▶ PROVIDED PASSAGE
--------------------------------
As their theater closes, an improv troupe contemplates what happens next.

Directed by Mike Birbiglia
Starring Mike Birbiglia, Keegan Michael Key, and Gillian Jacobs
​Initial Review by Phil Crone

Picture
Over nearly a decade and thousands of hours of listening to The Adam Carolla Show, I’ve become more and more fascinated with the art of improv.  Carolla is a gifted improviser, and he will occasionally harp on the important rules of improv and his days in improv in his 20’s while he waited on his big break.  That, coupled with my love of Saturday Night Live in my formative years, drew me to the subject matter in “Don’t Think Twice.”  Writer/director Mike Birbiglia brings those themes to life in a recognizable way here.  I really enjoyed “Don’t Think Twice” for its memorable cast of characters and small moments that will stick with me, even if the overall narrative was a little lacking.
--------------------------------
▶ STATED EXERCISE
Please repeat the film review word for word, between "Directed by Mike" and "a little lacking.", inclusive. The lines that come after the film review have no connection to it.
--------------------------------
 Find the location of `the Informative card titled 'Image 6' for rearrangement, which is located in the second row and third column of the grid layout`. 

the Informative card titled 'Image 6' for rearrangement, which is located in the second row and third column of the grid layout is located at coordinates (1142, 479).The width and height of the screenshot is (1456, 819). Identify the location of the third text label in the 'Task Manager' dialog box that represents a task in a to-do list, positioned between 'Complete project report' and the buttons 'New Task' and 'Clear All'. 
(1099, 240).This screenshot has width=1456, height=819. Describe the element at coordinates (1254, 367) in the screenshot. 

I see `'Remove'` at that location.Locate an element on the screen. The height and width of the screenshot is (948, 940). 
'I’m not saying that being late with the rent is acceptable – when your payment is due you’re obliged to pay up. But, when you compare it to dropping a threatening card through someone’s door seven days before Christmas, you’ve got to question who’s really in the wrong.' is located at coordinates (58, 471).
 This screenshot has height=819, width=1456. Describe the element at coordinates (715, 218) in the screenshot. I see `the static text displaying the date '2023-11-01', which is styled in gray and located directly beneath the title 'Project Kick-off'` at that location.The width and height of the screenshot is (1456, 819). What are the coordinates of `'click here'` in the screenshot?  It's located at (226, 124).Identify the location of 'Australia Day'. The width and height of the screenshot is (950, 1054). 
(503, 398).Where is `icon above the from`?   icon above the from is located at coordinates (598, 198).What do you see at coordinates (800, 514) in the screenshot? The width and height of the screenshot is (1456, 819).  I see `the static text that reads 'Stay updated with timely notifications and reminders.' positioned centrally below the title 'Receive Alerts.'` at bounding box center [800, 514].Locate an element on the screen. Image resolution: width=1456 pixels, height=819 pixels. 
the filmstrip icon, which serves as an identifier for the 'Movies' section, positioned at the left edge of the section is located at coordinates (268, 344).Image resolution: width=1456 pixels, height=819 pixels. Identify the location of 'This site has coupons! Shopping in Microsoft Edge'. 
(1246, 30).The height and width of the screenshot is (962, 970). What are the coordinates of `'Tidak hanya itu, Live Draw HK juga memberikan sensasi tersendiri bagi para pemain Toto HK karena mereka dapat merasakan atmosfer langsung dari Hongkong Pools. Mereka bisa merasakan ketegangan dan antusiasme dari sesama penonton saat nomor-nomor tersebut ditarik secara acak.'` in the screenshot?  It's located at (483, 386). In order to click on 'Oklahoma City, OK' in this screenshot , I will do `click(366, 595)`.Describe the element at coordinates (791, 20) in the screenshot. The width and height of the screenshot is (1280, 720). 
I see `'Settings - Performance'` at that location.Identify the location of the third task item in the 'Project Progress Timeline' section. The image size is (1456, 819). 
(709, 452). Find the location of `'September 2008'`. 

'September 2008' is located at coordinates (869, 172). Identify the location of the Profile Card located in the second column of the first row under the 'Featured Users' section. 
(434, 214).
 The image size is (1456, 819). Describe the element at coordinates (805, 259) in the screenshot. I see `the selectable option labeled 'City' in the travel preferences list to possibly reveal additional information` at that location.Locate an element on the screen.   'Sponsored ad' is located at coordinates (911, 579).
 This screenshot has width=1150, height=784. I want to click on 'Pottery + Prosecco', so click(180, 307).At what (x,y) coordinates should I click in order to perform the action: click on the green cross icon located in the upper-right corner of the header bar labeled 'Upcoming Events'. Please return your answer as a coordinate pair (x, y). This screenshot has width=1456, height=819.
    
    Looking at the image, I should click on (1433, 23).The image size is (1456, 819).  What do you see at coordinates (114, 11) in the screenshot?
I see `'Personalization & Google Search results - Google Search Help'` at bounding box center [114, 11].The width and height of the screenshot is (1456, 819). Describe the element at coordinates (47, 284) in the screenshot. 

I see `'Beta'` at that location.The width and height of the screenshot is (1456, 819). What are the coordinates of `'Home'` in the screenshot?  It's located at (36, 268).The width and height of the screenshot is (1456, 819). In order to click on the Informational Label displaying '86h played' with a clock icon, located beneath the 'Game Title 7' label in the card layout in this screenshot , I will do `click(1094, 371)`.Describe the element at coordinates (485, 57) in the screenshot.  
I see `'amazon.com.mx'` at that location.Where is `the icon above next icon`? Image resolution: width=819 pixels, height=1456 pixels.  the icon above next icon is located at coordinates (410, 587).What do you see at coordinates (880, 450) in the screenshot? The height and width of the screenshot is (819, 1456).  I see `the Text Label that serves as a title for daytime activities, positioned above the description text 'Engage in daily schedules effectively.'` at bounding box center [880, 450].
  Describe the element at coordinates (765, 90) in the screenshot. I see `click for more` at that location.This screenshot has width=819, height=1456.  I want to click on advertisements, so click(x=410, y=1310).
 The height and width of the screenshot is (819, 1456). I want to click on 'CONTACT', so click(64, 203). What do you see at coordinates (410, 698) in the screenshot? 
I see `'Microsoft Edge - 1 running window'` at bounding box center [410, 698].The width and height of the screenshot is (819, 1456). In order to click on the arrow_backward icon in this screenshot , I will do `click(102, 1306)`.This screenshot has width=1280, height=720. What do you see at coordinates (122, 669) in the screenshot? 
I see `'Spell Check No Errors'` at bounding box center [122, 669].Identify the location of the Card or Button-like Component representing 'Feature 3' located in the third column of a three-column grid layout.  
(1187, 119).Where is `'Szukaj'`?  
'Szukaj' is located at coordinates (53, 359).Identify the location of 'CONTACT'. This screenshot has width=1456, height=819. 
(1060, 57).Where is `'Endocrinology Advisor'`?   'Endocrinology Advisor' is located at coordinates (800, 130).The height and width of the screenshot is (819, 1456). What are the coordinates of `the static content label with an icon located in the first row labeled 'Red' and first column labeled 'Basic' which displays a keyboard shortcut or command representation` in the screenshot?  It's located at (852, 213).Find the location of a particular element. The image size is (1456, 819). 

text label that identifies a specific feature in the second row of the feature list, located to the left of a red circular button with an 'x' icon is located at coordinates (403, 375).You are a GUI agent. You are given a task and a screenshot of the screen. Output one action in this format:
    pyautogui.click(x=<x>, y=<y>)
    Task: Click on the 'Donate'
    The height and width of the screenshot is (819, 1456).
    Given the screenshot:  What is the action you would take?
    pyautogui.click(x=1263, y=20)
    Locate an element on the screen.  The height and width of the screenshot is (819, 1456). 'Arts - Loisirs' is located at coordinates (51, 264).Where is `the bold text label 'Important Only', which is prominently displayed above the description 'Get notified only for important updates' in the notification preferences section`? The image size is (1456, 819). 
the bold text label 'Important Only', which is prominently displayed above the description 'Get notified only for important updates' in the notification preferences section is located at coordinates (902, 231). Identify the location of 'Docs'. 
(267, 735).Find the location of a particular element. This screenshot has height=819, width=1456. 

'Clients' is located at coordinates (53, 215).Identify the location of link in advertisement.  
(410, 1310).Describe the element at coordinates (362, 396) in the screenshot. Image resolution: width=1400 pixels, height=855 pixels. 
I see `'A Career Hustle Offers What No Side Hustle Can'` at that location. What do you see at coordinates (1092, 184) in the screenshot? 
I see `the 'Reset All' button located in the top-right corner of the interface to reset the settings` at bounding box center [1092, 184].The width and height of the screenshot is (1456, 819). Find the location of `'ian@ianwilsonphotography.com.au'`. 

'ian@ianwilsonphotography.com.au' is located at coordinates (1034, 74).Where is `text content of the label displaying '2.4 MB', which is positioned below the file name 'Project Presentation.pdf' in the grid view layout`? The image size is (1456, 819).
--------------------------------
▶ OUTPUT FOR THIS EXERCISE
Directed by Mike Birbiglia
Starring Mike Birbiglia, Keegan Michael Key, and Gillian Jacobs
​Initial Review by Phil Crone

Picture
Over nearly a decade and thousands of hours of listening to The Adam Carolla Show, I’ve become more and more fascinated with the art of improv.  Carolla is a gifted improviser, and he will occasionally harp on the important rules of improv and his days in improv in his 20’s while he waited on his big break.  That, coupled with my love of Saturday Night Live in my formative years, drew me to the subject matter in “Don’t Think Twice.”  Writer/director Mike Birbiglia brings those themes to life in a recognizable way here.  I really enjoyed “Don’t Think Twice” for its memorable cast of characters and small moments that will stick with me, even if the overall narrative was a little lacking.